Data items
------------------------------------
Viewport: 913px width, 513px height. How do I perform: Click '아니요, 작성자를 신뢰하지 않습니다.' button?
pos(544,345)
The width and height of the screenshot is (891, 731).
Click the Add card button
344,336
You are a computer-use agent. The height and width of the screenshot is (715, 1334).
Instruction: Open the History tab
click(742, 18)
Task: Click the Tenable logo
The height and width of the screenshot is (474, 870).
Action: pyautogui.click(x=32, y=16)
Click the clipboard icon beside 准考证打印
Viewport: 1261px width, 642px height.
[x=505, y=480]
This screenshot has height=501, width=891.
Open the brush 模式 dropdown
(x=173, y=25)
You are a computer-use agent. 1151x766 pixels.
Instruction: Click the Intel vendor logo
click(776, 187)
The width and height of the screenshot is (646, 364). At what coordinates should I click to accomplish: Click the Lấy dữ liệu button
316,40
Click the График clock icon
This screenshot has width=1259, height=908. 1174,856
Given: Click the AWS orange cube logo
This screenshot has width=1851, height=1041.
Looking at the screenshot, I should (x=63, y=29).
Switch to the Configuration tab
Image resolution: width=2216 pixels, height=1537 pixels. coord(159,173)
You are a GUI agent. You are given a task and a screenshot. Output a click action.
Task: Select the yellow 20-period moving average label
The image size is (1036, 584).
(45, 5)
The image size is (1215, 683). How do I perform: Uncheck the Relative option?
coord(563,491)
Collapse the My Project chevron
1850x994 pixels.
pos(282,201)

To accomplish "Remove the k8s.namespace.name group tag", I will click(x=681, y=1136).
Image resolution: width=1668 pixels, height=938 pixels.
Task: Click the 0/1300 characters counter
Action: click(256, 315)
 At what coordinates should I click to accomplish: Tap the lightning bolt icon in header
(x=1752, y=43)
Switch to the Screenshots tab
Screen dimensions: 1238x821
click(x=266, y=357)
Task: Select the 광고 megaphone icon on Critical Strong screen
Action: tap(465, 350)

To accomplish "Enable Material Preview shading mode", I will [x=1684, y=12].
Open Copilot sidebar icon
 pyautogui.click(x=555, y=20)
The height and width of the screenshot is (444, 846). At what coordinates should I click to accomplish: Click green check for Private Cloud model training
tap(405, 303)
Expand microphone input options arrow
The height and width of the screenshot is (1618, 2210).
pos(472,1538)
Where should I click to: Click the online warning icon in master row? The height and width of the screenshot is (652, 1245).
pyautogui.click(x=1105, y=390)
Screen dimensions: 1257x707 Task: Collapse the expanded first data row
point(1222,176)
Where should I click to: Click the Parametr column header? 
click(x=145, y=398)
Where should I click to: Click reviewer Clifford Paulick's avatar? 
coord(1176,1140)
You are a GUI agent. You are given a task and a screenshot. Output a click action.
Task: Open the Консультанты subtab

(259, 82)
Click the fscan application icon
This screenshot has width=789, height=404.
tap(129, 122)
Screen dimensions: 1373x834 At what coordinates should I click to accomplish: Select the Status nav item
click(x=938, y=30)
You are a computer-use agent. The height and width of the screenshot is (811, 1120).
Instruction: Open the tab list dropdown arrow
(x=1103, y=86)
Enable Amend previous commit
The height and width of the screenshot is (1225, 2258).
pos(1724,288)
------------------------------------
__BRIEF__:
Counting only lines that hold "computer", state how many appear in the records, and give nothing but the number.

__ANSWER__:
3